[Date Prev][Date Next]   [Thread Prev][Thread Next]   [Thread Index] [Date Index] [Author Index]

Help debug "oc login" returning "401" / certificate issues

Hello all,

I have the following problems:

I have a multimaster OSE setup consisting of the following:
- A LB with "native" HA
- Three masters (doubling as "etcd" nodes)
- Two nodes

All the hosts are themselves OpenStack instances (hence the ".novalocal" suffix). DNS is via an "/etc/hosts" propagated across, with the "lb" host doubling as DNS forwarder (via dnsmasq). All Internet access is via an http / https proxy.

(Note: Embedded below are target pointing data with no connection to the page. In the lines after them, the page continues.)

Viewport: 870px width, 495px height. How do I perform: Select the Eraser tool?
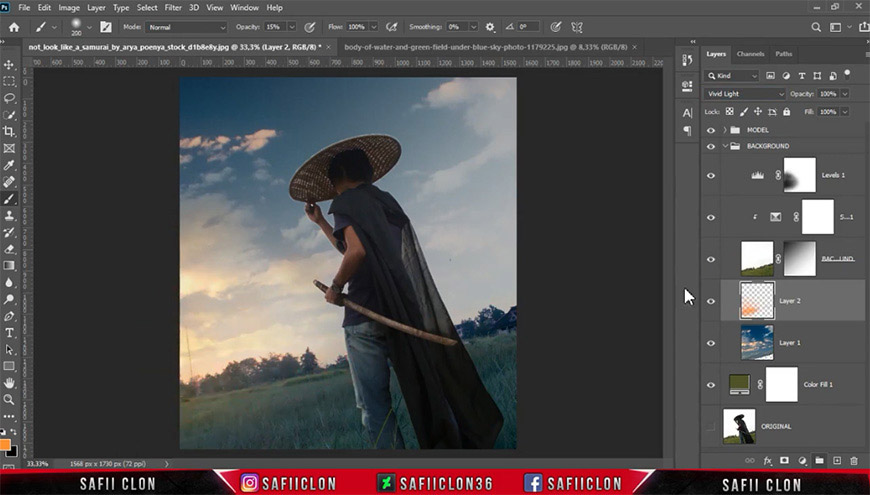[x=9, y=249]
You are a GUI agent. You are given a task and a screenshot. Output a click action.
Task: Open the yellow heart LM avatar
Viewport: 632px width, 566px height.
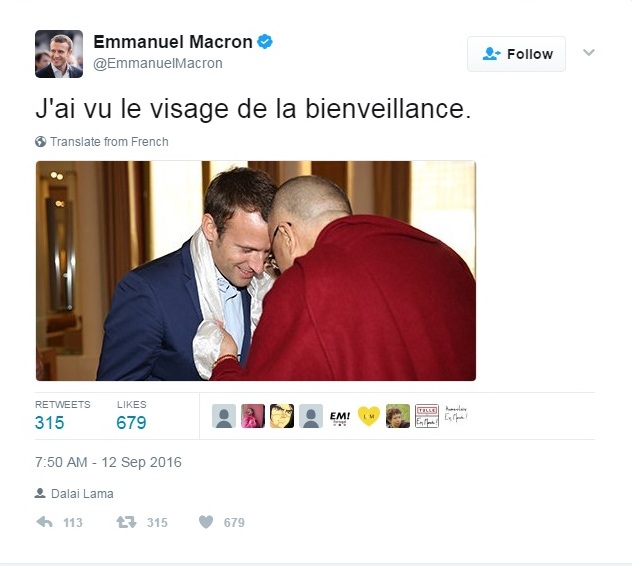click(x=369, y=416)
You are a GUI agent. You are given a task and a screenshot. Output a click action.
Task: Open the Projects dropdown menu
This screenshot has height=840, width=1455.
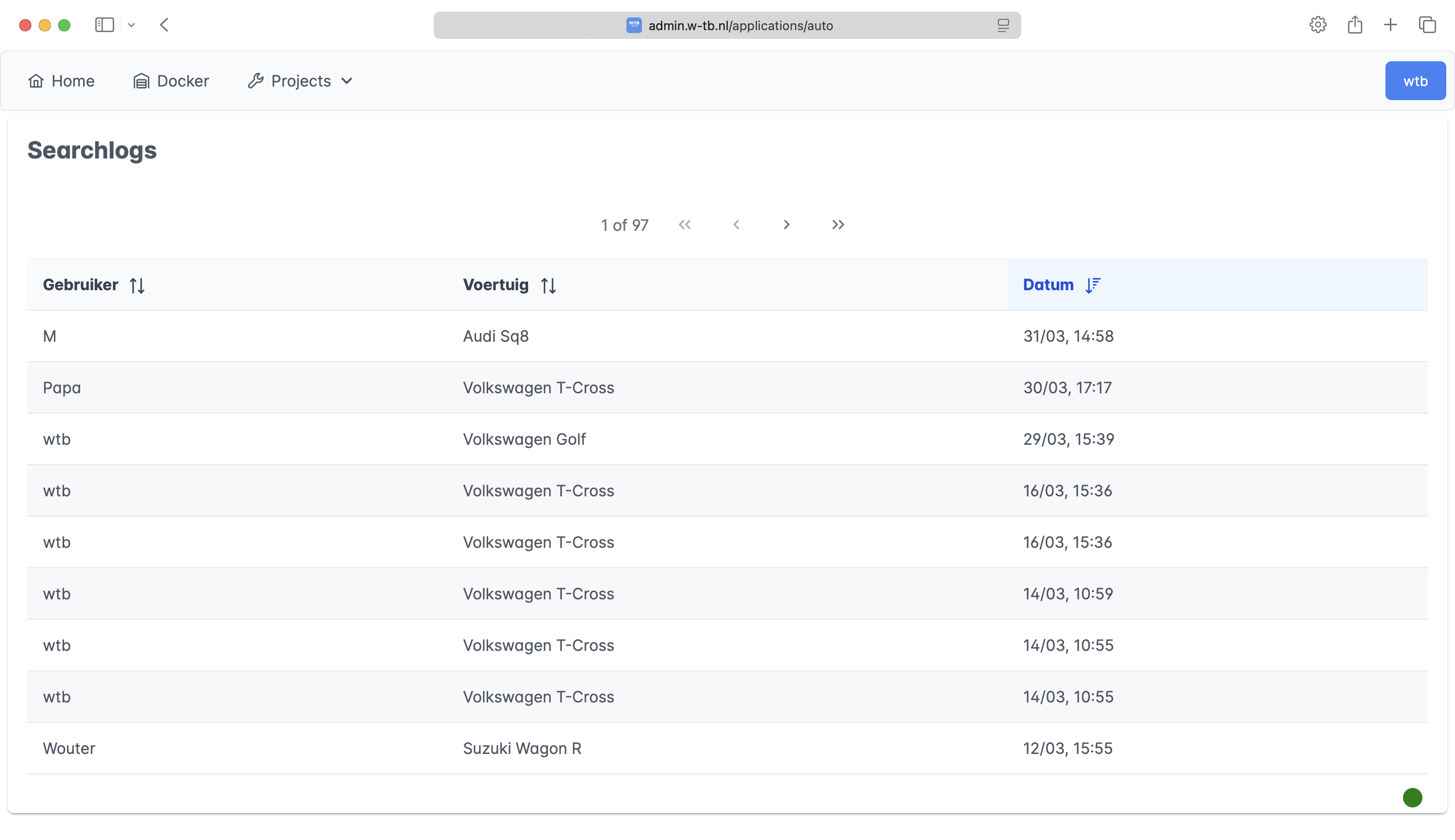pos(300,81)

After many attempts we finally get a setup that is somewhat working (see P.S. for why "somehow"). Attached is the "/etc/ansible/hosts" file. Installation is from the main "openshift-ansible" repo (https://github.com/openshift/openshift-ansible)

My problem:

After installation, on one master I created two users in "/etc/origin/htpasswd". After creation I have propagated the file to all the other masters. UNIX permissions to the file on all masters are "0600"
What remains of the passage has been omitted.